Yay! It's that episode where the near-perfect strangers go on exotic dates and talk about their feelings and spend the night together and maybe have sex (but nobody knows for sure)! Endless speculation!

It's always hotly debated, every season - do people actually do it in the Fantasy Suite? Isn't that...kind of gross? Considering that the bachelor has like, three dates with three women in as many days? The answer, as far as I can tell, is: some people actually do do it in the fantasy suite. Not everyone. Just some people. SPECULATE.

Supposedly Jesse Palmer set the record by scoring with 5 different girls from his season, even though he was possibly an even bigger lunkhead than Brad. (What I always wonder about that stat is...when?
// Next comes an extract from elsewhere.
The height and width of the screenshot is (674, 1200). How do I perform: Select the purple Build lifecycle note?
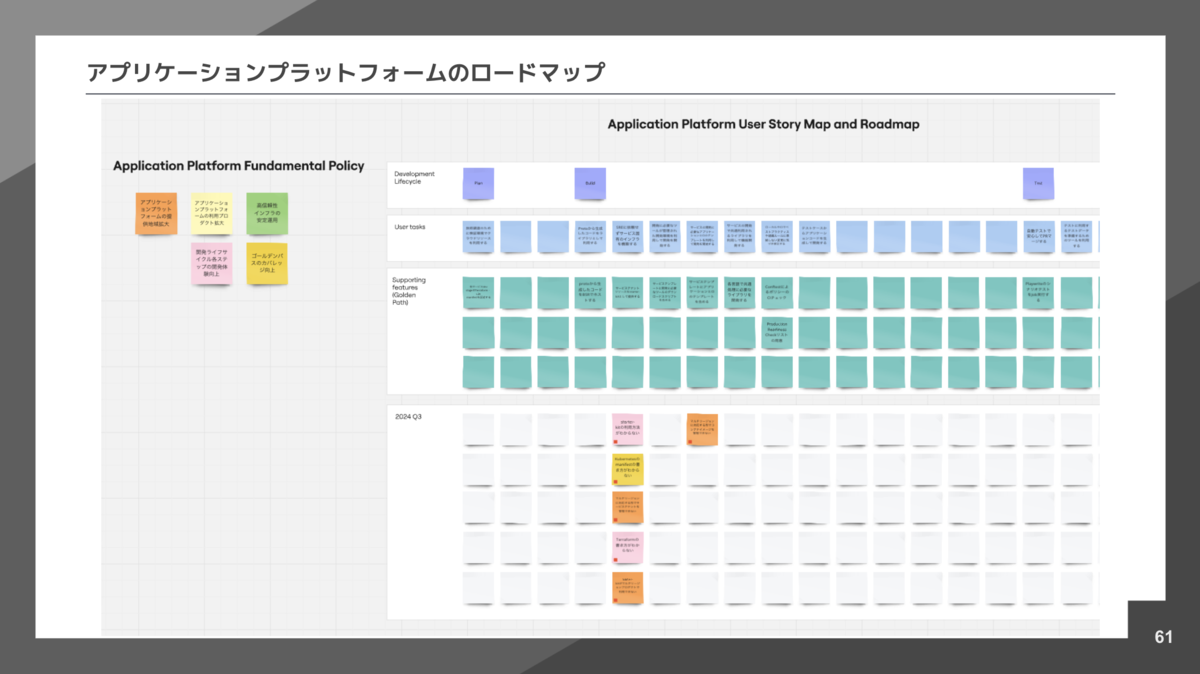point(590,182)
On the hometown dates, after dinner with mom and dad?) So now every time I see him on Sportscenter (which is not very often, since I pretty much never watch sports), I think - there's that man-whore from the Bachelor!


On to the Bachelor: safari edition!

So all the footage of lions and tigers and bears in this week's preview gave me a great idea: what if they did a sort of Bachelor/Man vs. Wild mashup? Like, all three women are stranded in the wilds of south africa, and the last one ALIVE wins a romantic fantasy date? Who's with me? There's appeal for both genders! I think it could have a real following.

Also in the teasers: the producers want us to think that Emily turns down the fantasy suite card. I say they're messing with us. I mean, has anyone ever turned down the fantasy suite card, ever?

In new York: Brad is feeling like so many feelings right now. He is anxious, nervous, excited...SO MANY FEELINGS. Thankfully, he does not call Dr. Jamie. Instead, he logs some time on the Balcony of Staring Soulfully off into the Distance, just like last week. Only without the newsie cap. Sad.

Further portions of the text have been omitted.